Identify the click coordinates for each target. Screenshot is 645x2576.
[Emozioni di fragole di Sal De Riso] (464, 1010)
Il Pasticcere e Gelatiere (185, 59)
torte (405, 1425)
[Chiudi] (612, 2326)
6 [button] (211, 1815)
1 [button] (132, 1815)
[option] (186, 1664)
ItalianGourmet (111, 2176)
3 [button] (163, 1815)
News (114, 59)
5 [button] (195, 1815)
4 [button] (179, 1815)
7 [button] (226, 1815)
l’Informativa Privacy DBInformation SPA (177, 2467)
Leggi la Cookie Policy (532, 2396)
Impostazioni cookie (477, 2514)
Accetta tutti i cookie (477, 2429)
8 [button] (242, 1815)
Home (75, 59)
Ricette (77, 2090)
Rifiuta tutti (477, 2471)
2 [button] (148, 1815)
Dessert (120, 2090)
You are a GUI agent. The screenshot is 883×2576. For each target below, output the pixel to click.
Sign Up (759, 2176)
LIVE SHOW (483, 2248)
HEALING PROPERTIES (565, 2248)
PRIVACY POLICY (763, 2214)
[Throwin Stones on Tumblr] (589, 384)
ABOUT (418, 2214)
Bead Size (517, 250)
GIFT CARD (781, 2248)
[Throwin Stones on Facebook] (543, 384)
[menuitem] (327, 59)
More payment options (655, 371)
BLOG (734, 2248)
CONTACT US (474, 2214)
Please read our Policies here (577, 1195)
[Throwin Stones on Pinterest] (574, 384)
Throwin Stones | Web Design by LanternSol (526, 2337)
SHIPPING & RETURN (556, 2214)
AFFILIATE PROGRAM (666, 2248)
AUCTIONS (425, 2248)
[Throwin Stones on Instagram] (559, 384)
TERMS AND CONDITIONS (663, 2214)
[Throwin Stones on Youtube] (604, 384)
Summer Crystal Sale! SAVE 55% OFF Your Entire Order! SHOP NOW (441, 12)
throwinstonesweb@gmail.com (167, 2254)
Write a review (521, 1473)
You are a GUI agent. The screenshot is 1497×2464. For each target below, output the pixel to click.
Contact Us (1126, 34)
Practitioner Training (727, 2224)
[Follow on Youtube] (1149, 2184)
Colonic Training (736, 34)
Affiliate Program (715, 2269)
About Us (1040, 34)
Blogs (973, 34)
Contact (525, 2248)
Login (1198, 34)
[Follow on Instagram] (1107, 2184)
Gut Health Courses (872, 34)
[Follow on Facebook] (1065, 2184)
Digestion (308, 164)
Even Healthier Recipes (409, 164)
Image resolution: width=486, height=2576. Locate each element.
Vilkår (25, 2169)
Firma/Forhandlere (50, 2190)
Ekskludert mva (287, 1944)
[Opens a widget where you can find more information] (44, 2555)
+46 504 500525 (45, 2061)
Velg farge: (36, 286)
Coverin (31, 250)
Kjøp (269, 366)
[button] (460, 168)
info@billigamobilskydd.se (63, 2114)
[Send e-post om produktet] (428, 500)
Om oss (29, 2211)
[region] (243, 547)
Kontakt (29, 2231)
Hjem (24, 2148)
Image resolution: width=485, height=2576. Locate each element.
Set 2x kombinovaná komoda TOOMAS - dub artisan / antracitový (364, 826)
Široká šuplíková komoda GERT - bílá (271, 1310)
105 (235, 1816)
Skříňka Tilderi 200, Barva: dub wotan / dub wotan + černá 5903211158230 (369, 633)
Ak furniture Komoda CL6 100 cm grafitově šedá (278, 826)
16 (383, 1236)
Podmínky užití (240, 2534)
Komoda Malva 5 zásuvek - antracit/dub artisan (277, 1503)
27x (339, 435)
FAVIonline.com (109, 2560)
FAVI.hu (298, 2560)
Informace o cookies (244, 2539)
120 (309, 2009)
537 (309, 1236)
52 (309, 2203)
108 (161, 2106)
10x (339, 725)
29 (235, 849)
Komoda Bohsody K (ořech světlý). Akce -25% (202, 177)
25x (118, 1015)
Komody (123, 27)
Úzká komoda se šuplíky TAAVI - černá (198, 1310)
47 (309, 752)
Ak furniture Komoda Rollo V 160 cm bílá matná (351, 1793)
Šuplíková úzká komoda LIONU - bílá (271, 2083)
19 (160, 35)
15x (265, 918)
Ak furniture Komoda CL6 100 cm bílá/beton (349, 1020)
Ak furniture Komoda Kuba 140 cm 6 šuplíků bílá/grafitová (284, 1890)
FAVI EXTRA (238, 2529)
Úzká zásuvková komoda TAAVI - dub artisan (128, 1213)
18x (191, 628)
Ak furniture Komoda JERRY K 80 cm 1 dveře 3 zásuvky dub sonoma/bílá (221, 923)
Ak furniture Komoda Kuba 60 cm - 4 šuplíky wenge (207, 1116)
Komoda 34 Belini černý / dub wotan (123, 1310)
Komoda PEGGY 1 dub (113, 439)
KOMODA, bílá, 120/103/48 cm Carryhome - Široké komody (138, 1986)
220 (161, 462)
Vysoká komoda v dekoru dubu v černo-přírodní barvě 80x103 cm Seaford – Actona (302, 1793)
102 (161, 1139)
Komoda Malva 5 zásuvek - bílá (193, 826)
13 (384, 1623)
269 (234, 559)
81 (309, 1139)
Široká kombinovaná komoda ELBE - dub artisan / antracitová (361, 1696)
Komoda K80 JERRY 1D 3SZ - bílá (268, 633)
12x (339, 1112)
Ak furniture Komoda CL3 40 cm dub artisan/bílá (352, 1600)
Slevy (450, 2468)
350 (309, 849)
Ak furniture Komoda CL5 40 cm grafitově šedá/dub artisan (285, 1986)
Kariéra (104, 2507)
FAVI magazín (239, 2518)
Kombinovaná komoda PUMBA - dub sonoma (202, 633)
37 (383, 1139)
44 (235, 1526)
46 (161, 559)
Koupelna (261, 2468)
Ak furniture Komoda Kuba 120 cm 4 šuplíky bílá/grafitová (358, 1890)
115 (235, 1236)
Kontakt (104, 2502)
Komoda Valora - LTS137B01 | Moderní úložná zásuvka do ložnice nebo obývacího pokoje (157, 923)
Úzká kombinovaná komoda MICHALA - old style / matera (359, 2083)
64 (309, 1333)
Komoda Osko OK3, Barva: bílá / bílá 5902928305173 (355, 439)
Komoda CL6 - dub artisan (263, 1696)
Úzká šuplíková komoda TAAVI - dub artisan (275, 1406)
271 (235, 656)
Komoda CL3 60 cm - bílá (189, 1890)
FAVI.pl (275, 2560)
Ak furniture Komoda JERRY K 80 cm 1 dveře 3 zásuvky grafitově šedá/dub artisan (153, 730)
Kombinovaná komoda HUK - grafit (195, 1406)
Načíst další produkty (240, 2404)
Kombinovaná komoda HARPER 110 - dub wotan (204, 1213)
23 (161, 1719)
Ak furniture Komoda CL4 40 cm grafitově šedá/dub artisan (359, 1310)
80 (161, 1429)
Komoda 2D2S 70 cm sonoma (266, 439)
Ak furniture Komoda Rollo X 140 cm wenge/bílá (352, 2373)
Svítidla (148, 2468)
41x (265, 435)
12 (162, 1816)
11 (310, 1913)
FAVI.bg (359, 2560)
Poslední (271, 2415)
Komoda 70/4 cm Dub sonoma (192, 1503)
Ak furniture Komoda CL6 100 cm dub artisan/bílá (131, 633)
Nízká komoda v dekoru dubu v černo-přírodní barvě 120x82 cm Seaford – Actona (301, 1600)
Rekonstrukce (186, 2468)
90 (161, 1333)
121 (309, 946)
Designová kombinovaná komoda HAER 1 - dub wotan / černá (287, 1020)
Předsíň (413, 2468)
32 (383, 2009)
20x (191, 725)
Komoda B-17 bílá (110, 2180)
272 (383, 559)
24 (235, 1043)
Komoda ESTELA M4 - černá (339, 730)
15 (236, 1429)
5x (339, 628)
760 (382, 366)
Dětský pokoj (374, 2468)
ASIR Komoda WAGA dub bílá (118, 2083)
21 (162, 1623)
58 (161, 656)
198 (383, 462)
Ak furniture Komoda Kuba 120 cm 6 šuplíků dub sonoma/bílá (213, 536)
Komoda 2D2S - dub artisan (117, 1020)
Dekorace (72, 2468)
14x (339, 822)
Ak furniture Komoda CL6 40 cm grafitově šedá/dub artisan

## [What to produce]
Locate all lines in the listing above with the word "Malva" and copy them.

## [Response area]
Komoda Malva 5 zásuvek - antracit/dub artisan (277, 1503)
Komoda Malva 5 zásuvek - bílá (193, 826)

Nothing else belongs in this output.